Sometimes you gotta pull the trigger when it feels right—even if the rate isn’t at some magical low.
I get where you're coming from, but I’ve seen folks jump in too fast and regret it later, especially if they stretched their budget just to “get in.” Timing isn’t everything, but neither is just acting on impulse. Curious—how do you weigh the risk of waiting for a better rate versus locking in now and possibly refinancing later?
I hear you—timing the market is tricky. Personally, I look at cash flow first. If the numbers work now, I’ll buy and just plan to refi if rates drop. But I’ve also waited and missed out on deals that would’ve worked long-term. Do you factor in potential rent growth or just focus on rates?
I totally get where you’re coming from—missing out on deals because you waited can sting. I’m a big believer in running the numbers for right now, too. If it cash flows today, that’s what matters most to me. Rent growth is nice, but I don’t count on it to make a deal work. Rates will always move up and down... but overestimating future rent just feels risky. If the deal stands on its own, I say go for it and let any upside be a bonus.
If it cash flows today, that’s what matters most to me.
I get the logic, but honestly, I worry that focusing only on current cash flow can be shortsighted. In 2021, I refinanced thinking the numbers were solid, but property taxes and insurance jumped way more than I’d projected. The deal looked great on paper—until it didn’t.

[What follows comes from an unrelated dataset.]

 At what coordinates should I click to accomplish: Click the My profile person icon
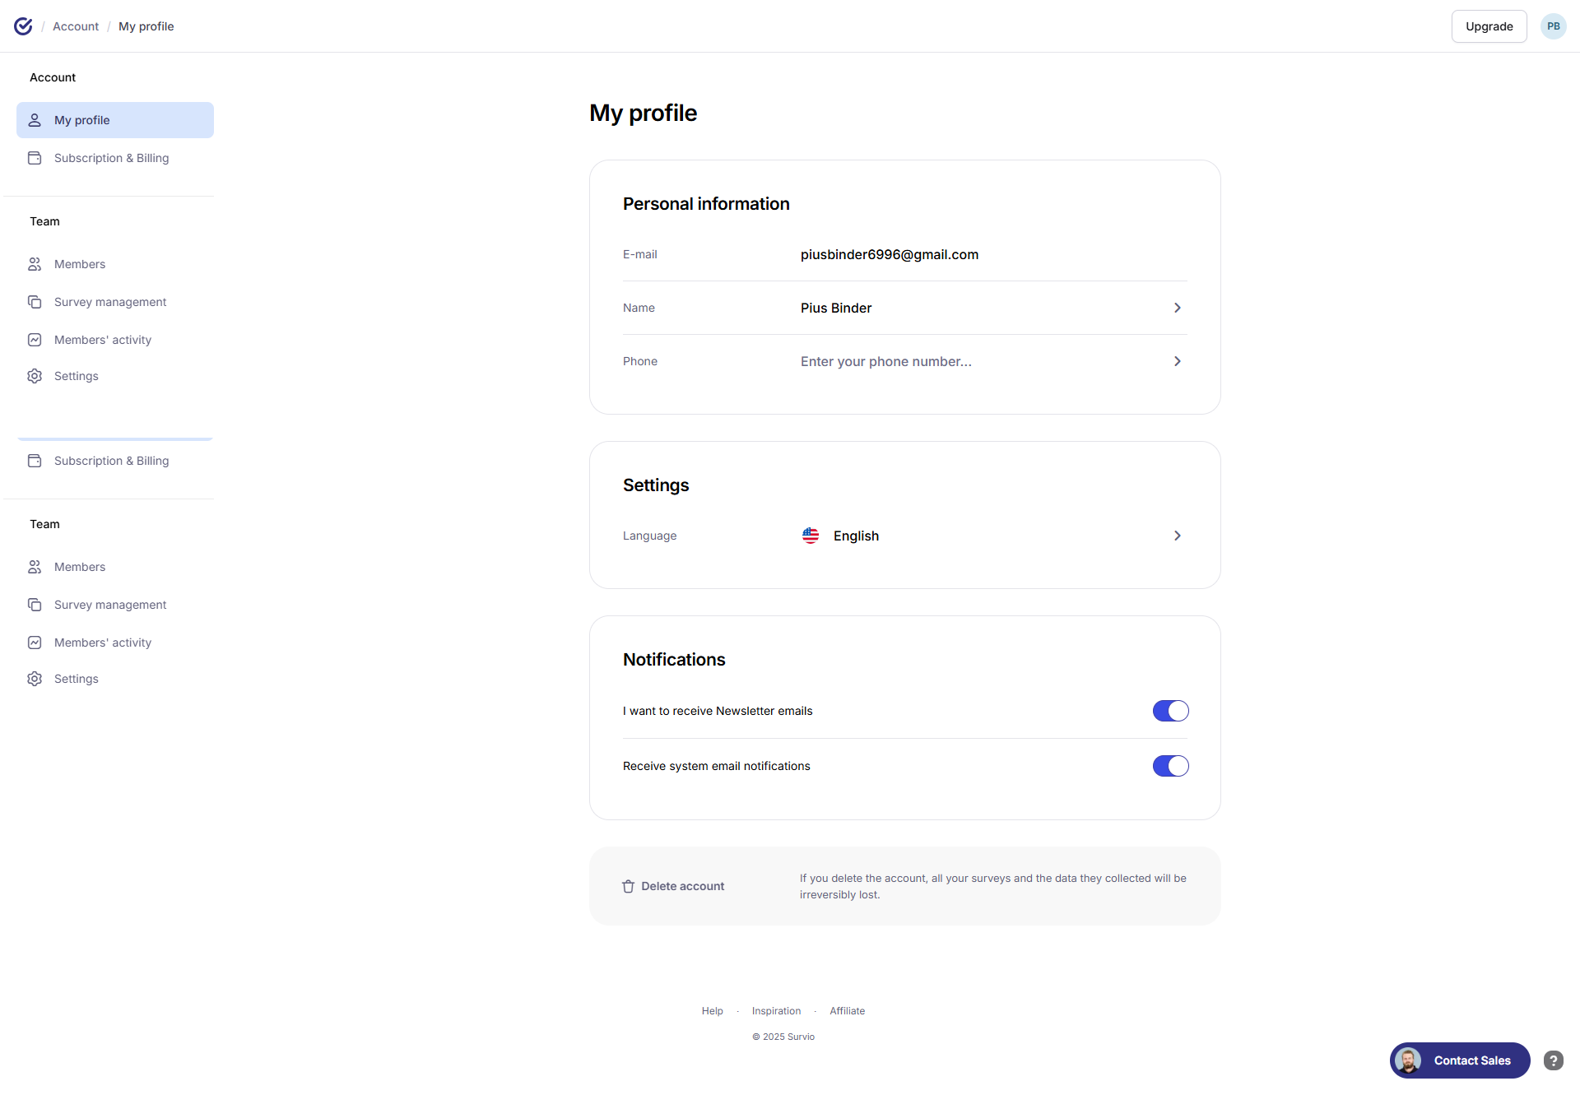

Sometimes waiting for more market stability is the safer play, even if it means passing up “today's” cash flow.
I hear you on the unpredictability. Cash flow’s great, but I’ve learned to stress-test my numbers for stuff like tax hikes and insurance spikes—especially in North Texas, where those can swing a deal fast. I like to map out a few scenarios: best case, likely case, and “oh crap” case. If the deal only works in the best case, I usually walk. Sometimes waiting for the dust to settle is the smarter move, even if it means parking cash for a while.